- [GOAL OF THE EXERCISE]
Return every record exactly as it appears. Leave nothing out.

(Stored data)
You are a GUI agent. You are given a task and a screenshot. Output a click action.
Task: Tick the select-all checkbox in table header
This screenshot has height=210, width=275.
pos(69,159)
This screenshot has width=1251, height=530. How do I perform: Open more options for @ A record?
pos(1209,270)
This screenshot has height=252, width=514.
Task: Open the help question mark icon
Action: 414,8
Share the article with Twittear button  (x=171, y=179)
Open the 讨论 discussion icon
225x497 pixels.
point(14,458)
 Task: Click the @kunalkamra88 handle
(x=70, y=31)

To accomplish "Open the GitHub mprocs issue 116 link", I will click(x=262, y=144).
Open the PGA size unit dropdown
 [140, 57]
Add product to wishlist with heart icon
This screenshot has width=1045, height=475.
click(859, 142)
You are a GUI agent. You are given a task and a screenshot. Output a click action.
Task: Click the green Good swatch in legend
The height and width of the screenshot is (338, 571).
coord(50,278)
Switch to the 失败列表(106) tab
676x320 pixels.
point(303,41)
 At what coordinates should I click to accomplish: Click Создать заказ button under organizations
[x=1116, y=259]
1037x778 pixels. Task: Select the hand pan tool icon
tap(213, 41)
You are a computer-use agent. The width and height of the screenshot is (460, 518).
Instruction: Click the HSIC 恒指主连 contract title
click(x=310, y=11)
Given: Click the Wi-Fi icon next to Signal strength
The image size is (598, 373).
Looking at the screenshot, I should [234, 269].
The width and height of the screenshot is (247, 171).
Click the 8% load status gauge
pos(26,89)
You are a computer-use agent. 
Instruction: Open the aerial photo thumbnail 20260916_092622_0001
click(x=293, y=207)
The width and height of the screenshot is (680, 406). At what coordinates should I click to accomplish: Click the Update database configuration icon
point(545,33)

- [OUTPUT FOR THIS EXERCISE]
You are a GUI agent. You are given a task and a screenshot. Output a click action.
Task: Tick the select-all checkbox in table header
This screenshot has height=210, width=275.
pos(69,159)
This screenshot has width=1251, height=530. How do I perform: Open more options for @ A record?
pos(1209,270)
This screenshot has height=252, width=514.
Task: Open the help question mark icon
Action: 414,8
Share the article with Twittear button  (x=171, y=179)
Open the 讨论 discussion icon
225x497 pixels.
point(14,458)
 Task: Click the @kunalkamra88 handle
(x=70, y=31)

To accomplish "Open the GitHub mprocs issue 116 link", I will click(x=262, y=144).
Open the PGA size unit dropdown
 [140, 57]
Add product to wishlist with heart icon
This screenshot has width=1045, height=475.
click(859, 142)
You are a GUI agent. You are given a task and a screenshot. Output a click action.
Task: Click the green Good swatch in legend
The height and width of the screenshot is (338, 571).
coord(50,278)
Switch to the 失败列表(106) tab
676x320 pixels.
point(303,41)
 At what coordinates should I click to accomplish: Click Создать заказ button under organizations
[x=1116, y=259]
1037x778 pixels. Task: Select the hand pan tool icon
tap(213, 41)
You are a computer-use agent. The width and height of the screenshot is (460, 518).
Instruction: Click the HSIC 恒指主连 contract title
click(x=310, y=11)
Given: Click the Wi-Fi icon next to Signal strength
The image size is (598, 373).
Looking at the screenshot, I should [234, 269].
The width and height of the screenshot is (247, 171).
Click the 8% load status gauge
pos(26,89)
You are a computer-use agent. 
Instruction: Open the aerial photo thumbnail 20260916_092622_0001
click(x=293, y=207)
The width and height of the screenshot is (680, 406). At what coordinates should I click to accomplish: Click the Update database configuration icon
point(545,33)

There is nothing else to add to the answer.